Der Anlassfall des Erkenntnisses ist da gar nicht mehr so wichtig. Es ging um den norwegischen Terroristen B. Im Landesstudio Niederösterreich hatte dessen (gerade amtierender, aber eigentlich stellvertretender) Chefredakteur nach der Tat ein Mail an die Redakteure geschickt, in dem er in Hinblick auf die Etikettierung des Massenmörders als „christlich“ meinte: „Hier sollten wir bei der Formulierung besonders sensibel vorgehen, diesen äußerst unchristlich agierenden Mann eventuell als ,religiösen Fanatiker‘ bezeichnen.“

Inhaltlich kann man da gewiss auch anderer Meinung sein. Freilich ist inzwischen immerhin durch zwei Gutachter festgestellt worden, dass der Mann geisteskrank sein dürfte. Was seine Etikettierung als „christlich“ besonders absurd machen würde. Denn damit könnte ja einer Religion jede Äußerung eines Geisteskranken in die Schuhe geschoben werden. Damit hat jener Chefredakteur inzwischen auch inhaltlich weitgehend recht bekommen.

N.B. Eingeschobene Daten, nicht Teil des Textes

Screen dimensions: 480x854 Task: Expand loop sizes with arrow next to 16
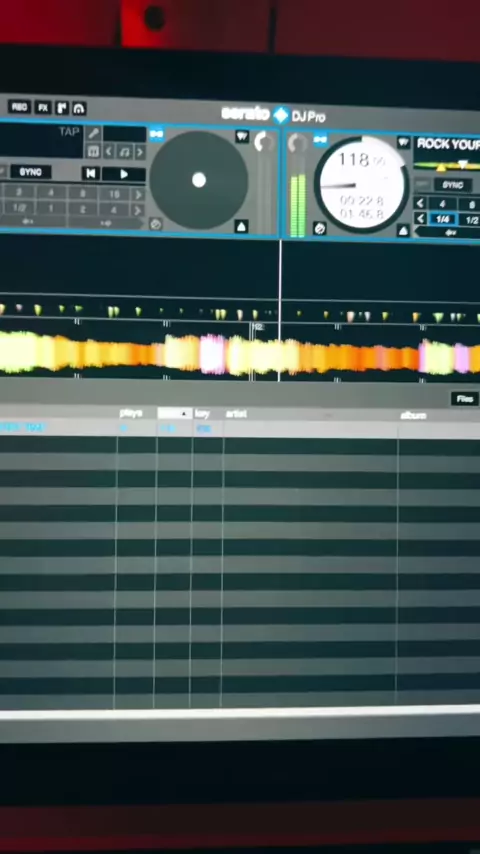click(x=138, y=194)
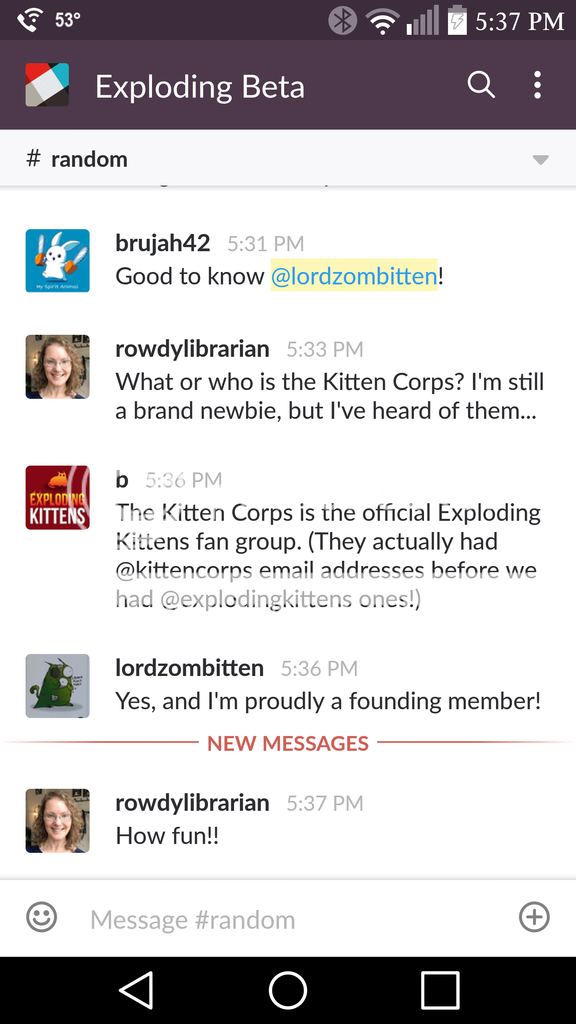
Task: Tap the Exploding Beta team title
Action: tap(200, 87)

Aber darum geht es ja gar nicht. Auf eine inhaltliche Bewertung hat sich der Senat der KommAustria auch gar nicht einzugehen getraut. Es geht daher einzig und allein darum, dass er die Ausübung genau der zentralen Pflicht jedes Chefredakteurs für rechtswidrig erklärt. Nämlich der Pflicht, eine Redaktion inhaltlich zu führen (also ein wenig mehr zu tun, als nur Reiseabrechnungen zu unterschreiben).

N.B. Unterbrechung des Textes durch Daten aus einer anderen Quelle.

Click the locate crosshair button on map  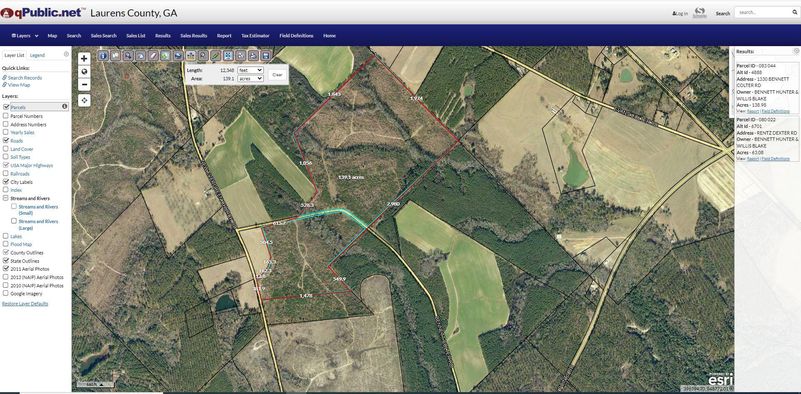point(84,100)
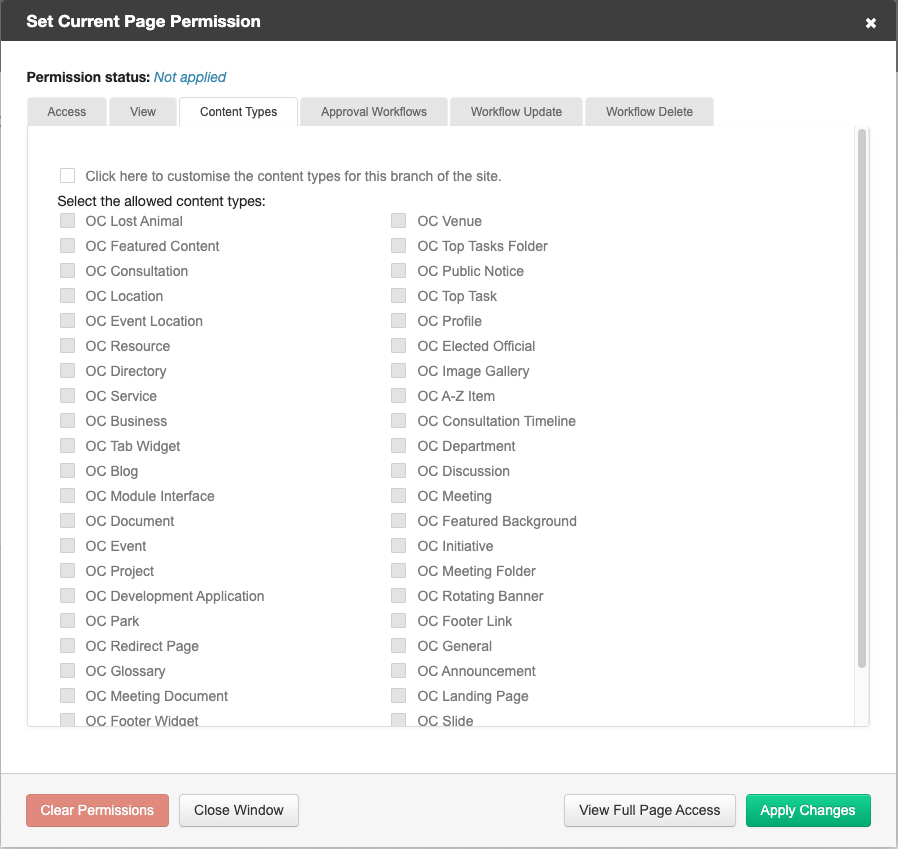
Task: Enable the OC Image Gallery content type
Action: 398,371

Die Aufgabe, eine Mannschaft zu führen, wird naturgemäß besonders bei Grenz- und Zweifelsfällen und bei heiklen Formulierungen schlagend. Wenn inhaltliche Führung nun für rechtswidrig erklärt wird, ist wohl endgültig klar: Da wird der ORF – so wie es bisher noch jedem basisdemokratisch enteigneten Medium passiert ist – endgültig ins Chaos getrieben.

Diese Erkenntnis hat auch absolut nichts damit zu tun, dass der betreffende niederösterreichische Chefredakteur-Stellvertreter Robert Ziegler ein Bürgerlicher ist, etwas was es im Staatsrundfunk nur noch in einigen Bundesländern in leitender Funktion gibt. Und dass auch er im Zuge des Affäre Pelinka jetzt vom Stiftungsrats-Mitglied direkt in eine leitende Position wechseln soll. Dieser Wechsel ist zweifellos in jedem dieser Fälle – genauso wie beim blond-roten Niko oder beim orange-blauen Thomas Prantner – absolut unappetitlich und ein böses Zeichen für den Zustand des ORF.

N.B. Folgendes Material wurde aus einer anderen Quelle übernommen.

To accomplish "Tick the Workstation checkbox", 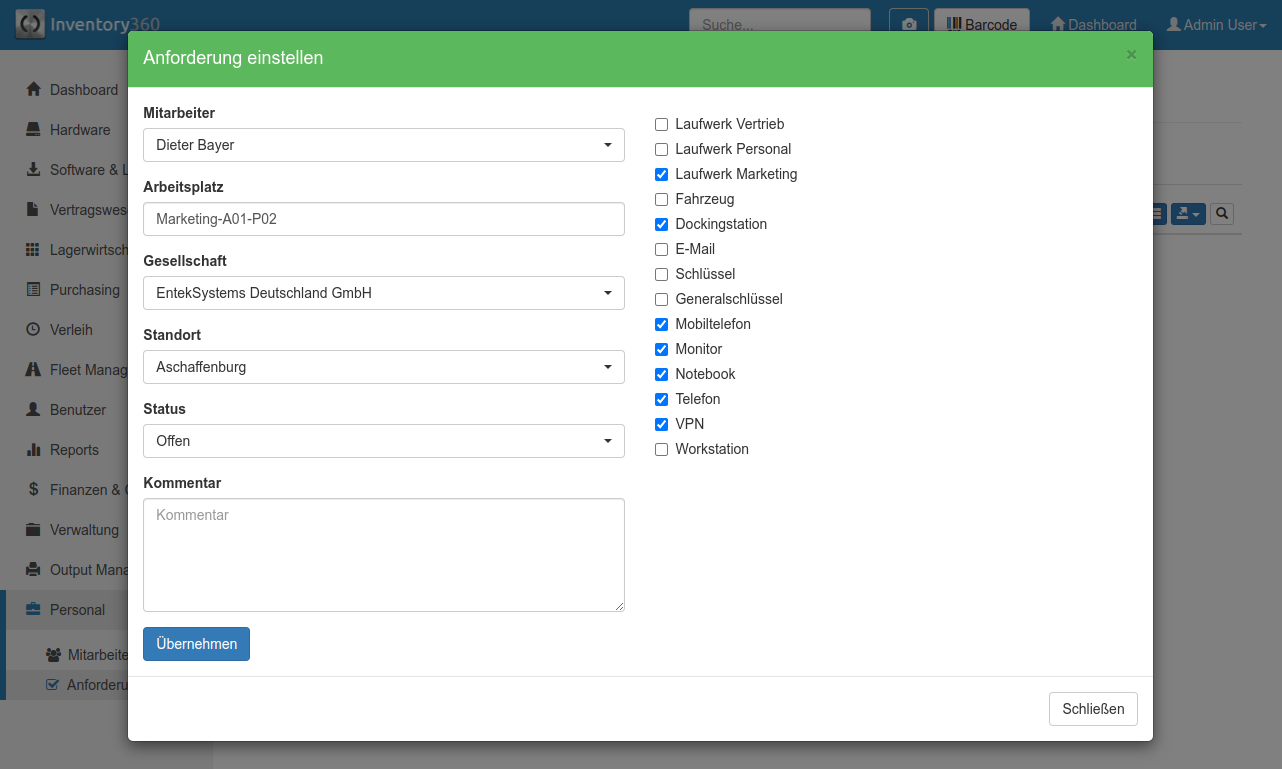I will [x=661, y=450].
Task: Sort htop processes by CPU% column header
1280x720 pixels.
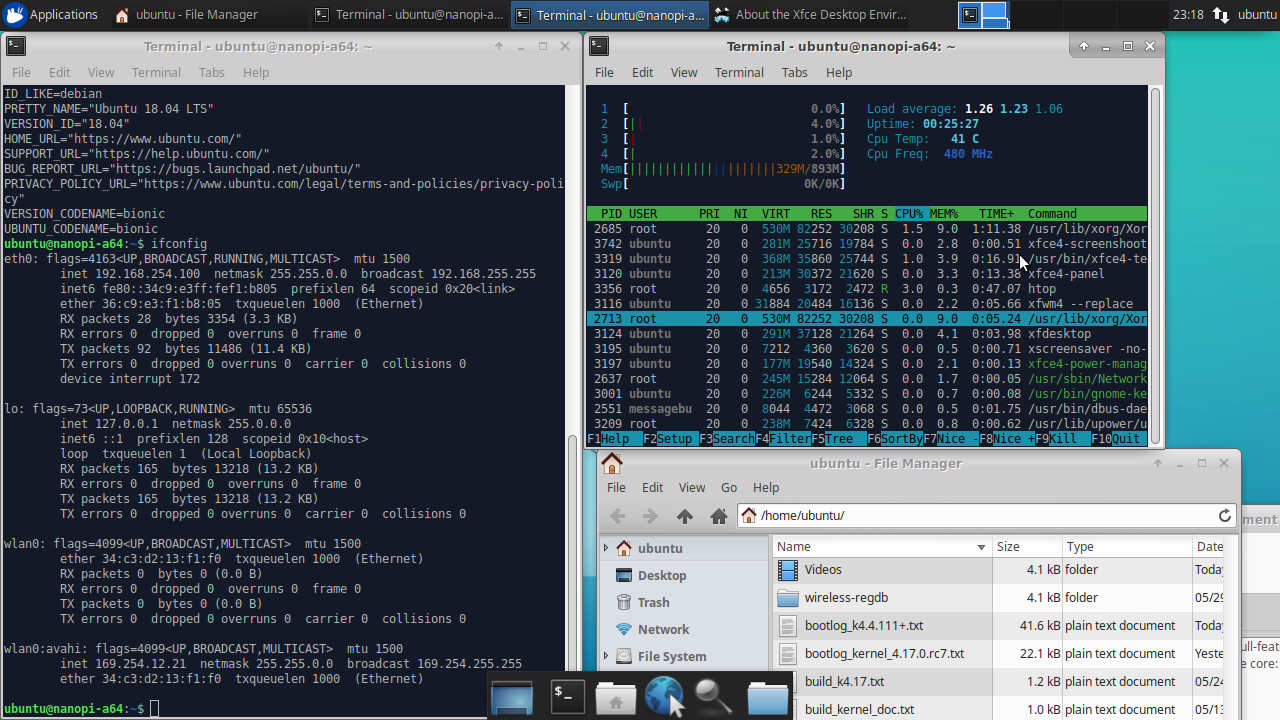Action: 909,213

Das ändert aber rein gar nichts an der Absurdität des KommAustria-Spruches. Dieser ist natürlich von den kommunistischen Betriebsräten und Redaktionsvertretern sofort heftig bejubelt worden ist. Denn damit hat die Basis die Macht unternommen und die spricht in alter Räte-Tradition eben nur durch die Räte. Damit haben diese sich selbst den ORF unter den Nagel gerissen, ganz egal, wer im Vorzimmer des Alexander Wrabetz sitzt.